È la stesso, isterico interesse che si percepisce oggi attorno a noi, dove l’obiettivo fondamentale di molti uomini è quello della sopravvivenza, e l’uomo, pur di perseguire la salvaguardia del proprio corpo, è disposto a rinunciare a quasi tutte le richieste dell’anima e dello spirito: la cultura, l’arte, l’amicizia, la convivialtà, perfino gli affetti.

Così la vita si riduce a una sorta di non-vita, al puro piano materialistico. Così, al tempo del Covid, la salute non può essere il risultato di uno stato naturale, che scaturisca dall’equilibrio di vita fisica e emotiva: deve invece essere il risultato di una medicalizzazione imposta dall’esterno, i cui tempi e modi sono parimenti imposti dall’esterno, insieme a somministrazioni di farmaci e certificati. Nessuna autonomia viene data all’uomo di oggi dal potere politico-sanitario, circa la determinazione individuale delle proprie condizioni e le scelte sulla propria salute. La determinazione viene imposta da fuori e l’uomo di oggi, come l’ultimo uomo di Nietzsche, si sottopone per lo più senza ribellioni, pur di essere uguale agli altri (pena la perdita del lavoro e il proprio posto nella società).

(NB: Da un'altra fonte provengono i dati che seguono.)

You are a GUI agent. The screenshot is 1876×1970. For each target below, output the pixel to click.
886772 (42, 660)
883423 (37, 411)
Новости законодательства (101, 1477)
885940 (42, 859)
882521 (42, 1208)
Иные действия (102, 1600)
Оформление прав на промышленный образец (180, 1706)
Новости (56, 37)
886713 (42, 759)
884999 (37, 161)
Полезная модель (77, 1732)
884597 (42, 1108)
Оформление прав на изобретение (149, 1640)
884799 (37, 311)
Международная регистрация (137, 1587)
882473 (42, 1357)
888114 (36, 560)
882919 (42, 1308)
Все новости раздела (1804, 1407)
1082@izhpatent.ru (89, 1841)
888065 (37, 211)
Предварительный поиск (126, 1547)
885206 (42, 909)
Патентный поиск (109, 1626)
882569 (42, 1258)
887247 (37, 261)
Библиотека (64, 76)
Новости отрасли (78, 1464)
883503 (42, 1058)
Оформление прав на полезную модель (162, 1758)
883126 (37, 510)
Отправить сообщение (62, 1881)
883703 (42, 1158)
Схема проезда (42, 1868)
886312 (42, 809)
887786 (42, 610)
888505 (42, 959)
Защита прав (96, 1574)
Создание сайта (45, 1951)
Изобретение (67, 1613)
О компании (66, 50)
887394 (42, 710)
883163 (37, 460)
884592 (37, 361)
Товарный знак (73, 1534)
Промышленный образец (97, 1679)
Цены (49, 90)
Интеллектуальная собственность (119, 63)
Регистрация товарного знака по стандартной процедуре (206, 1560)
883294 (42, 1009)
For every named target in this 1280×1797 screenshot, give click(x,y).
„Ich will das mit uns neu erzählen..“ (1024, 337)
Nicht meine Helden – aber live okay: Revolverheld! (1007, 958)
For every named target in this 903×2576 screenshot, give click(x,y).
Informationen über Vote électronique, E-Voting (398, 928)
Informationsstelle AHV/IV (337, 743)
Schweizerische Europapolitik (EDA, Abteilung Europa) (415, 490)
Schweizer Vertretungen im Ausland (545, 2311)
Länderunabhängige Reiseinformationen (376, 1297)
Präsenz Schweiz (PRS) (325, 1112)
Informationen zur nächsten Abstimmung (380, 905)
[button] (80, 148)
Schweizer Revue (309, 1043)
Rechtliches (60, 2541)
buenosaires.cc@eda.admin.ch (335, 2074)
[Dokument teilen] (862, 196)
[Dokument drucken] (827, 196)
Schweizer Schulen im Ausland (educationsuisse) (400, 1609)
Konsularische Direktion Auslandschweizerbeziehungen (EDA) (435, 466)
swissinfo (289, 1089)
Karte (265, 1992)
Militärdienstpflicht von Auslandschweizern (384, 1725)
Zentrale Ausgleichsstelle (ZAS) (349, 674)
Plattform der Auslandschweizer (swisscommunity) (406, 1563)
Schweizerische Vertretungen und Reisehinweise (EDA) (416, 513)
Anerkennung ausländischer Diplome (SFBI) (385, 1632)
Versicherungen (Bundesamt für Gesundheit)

Come l’ultimo uomo anche noi arriviamo ad accettare, non sempre inconsapevolmente, un po’ di veleno pur di continuare a far parte del gregge. È nel gregge che l’ultimo uomo pascola felice, perché il suo maggior desiderio è essere e sentirsi uguale agli altri: « Niente pastore e un sol gregge!. Tutti vogliono  la stessa cosa. Tutti uguali. Chi la pensa diversamente va da sé al manicomio».

Persino la morte è una morte medicata, perché una giusta dose di veleno solleva dalla sofferenza e permette di morire piacevolmente: «Un po’ di veleno, di tanto in tanto:  procura piacevoli sogni. E una buona dose di veleno, alla fine, per morire piacevolmente».